- [REQUEST]:
Rewrite the material below, putting "conversation" in place of "thread" and keeping every other part the same.

- [TASK DATA]:
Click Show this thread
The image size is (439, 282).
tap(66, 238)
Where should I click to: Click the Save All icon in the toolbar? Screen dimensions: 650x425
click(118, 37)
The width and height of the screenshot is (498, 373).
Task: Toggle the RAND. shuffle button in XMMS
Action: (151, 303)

- [RESULT OF THIS TASK]:
Click Show this conversation
The image size is (439, 282).
tap(66, 238)
Where should I click to: Click the Save All icon in the toolbar? Screen dimensions: 650x425
click(118, 37)
The width and height of the screenshot is (498, 373).
Task: Toggle the RAND. shuffle button in XMMS
Action: (151, 303)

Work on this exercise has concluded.